Pick up the kernel density estimate notebook below where it ends and carry it forward.

GIVEN PASSAGE:

****************

1\. **Kernel Density Estimate**

Produce a KDE for a given distribution (by hand, not using seaborn!):

* Fill a numpy array, x,  of len(N) (with N=O(100)) with a variable normally distributed, with a given mean a standard deviation
* Fill an histogram in pyplot taking properly care about the aesthetic
   * use a meaningful number of bins
   * set a proper y axis label
   * set proper value of y axis major ticks labels (e.g. you want to display only integer labels)
   * display the histograms as data points with errors (the error being the poisson uncertainty)
   
* for every element of x, create a gaussian with the mean corresponding the element value and std as a parameter that can be tuned. The std default value should be:
$$ 1.06 * x.std() * x.size ^{-\frac{1}{5.}} $$
you can use the scipy function `stats.norm()` for that.
* In a separate plot (to be placed beside the original histogram), plot all the gaussian functions so obtained
* Sum (with np.sum()) all the gaussian functions and normalize the result such that the integral matches the integral of the original histogram. For that you could use the `scipy.integrate.trapz()` method


In [None]:
import numpy as np
import matplotlib.pyplot as plt
import pandas as pd
import seaborn as sb
import scipy as sp

In [None]:
N = 1000
mean = 0
std = 1
x = np.random.normal(loc=mean, scale=std, size=N)

In [None]:
fig, (ax1, ax2) = plt.subplots(nrows=1, ncols=2, figsize=(14,7))

****************

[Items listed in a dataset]
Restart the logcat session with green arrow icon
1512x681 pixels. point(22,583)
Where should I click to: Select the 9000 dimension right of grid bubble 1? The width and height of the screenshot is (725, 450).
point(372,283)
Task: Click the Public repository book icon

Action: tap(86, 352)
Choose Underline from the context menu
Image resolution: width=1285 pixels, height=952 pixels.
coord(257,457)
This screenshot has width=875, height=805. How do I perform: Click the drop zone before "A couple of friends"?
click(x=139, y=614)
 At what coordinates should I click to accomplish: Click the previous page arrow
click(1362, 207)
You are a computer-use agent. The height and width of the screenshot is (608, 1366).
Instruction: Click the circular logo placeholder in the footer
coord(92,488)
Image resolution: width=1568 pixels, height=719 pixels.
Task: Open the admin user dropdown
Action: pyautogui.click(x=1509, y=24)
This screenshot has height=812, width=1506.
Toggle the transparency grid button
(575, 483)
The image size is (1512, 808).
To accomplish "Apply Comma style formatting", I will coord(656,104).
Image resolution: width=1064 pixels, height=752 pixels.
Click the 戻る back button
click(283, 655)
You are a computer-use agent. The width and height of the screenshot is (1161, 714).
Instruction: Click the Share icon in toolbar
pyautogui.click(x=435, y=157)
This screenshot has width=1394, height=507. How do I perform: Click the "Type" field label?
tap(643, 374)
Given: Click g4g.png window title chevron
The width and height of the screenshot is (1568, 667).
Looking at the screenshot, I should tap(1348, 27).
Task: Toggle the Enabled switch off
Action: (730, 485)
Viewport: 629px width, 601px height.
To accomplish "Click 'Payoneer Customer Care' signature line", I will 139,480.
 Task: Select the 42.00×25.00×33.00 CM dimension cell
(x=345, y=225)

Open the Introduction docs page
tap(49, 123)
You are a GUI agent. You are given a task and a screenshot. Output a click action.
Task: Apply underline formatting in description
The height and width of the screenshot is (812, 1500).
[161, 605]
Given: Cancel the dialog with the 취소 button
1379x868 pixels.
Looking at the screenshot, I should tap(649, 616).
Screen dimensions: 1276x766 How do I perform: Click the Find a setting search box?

****************

ANSWER:
y, var, bins = ax1.hist(x,bins=10,histtype='step',label='My distribution')
cent = 0.5*(var[1:] + var[:-1])

ax1.errorbar(
    cent,
    y,
    yerr = y**0.5,
    marker = '.',
    drawstyle = 'steps-mid',
    ls='none',
    label = 'errorbar'
)
ax1.set_title('Histogram and obtained KDE')
ax1.set_ylabel('Frequencies')
ax1.set_yticks(ticks=np.linspace(0,y.max(),10,dtype=int))

s = 1.06 * x.std() * x.size**(-1/5)
gauss = []
for el in x:
    ls = np.linspace(-5, +5, num=N)
    rv = sp.stats.norm(el, s)
    gauss.append(rv.pdf(ls))
    ax2.plot(ls, gauss[-1])
ax2.set_title('Generated gaussians')

summed = np.sum(gauss, axis=0)/1000*(sp.integrate.trapz(y,x=var[1:]))
ax1.plot(ls, summed,label='KDE')
ax1.legend(markerscale=1)


2\. **Color-coded scatter plot**

Produce a scatter plot out of a dataset with two categories

* Write a function that generate a 2D datasets of 2 categories. Each category should distribute as a 2D gaussian with a given mean and std (clearly it is better to have different values means..)
* Display the dataset in a scatter plot marking the two categories with different marker colors.

An example is given below

In [None]:
#! wget https://www.dropbox.com/s/u4y3k4kk5tc7j46/two_categories_scatter_plot.png
from IPython.display import Image
Image('two_categories_scatter_plot.png')


In [None]:
avg = [0, 0]
cov = [[0.5, 0], [0, 0.5]]
x, y  = np.random.multivariate_normal(avg, cov, 400).T
plt.plot(x,y,'r*')
avg = [1.25, 1.25]
cov = [[0.1, 0], [0, 0.1]]
x, y  = np.random.multivariate_normal(avg, cov, 400).T
plt.plot(x,y,'y*')

#all needed to do for N > 2 cats is replicate the code above
def scatter_n(n=2, mean = [-10,10], std = [-2, 2]):
    np.random.seed(10)
    for i in range(n):
        avg = np.random.uniform(low=mean[0],high=mean[1],size=2)
        cov = np.random.uniform(std[0],std[1],size=(2,2))
        cov = np.dot(cov, cov.T)
        x, y  = np.random.multivariate_normal(avg, cov, 100).T
        plt.plot(x,y,'*')

In [None]:
scatter_n(7)

3\. **Profile plot**

Produce a profile plot from a scatter plot.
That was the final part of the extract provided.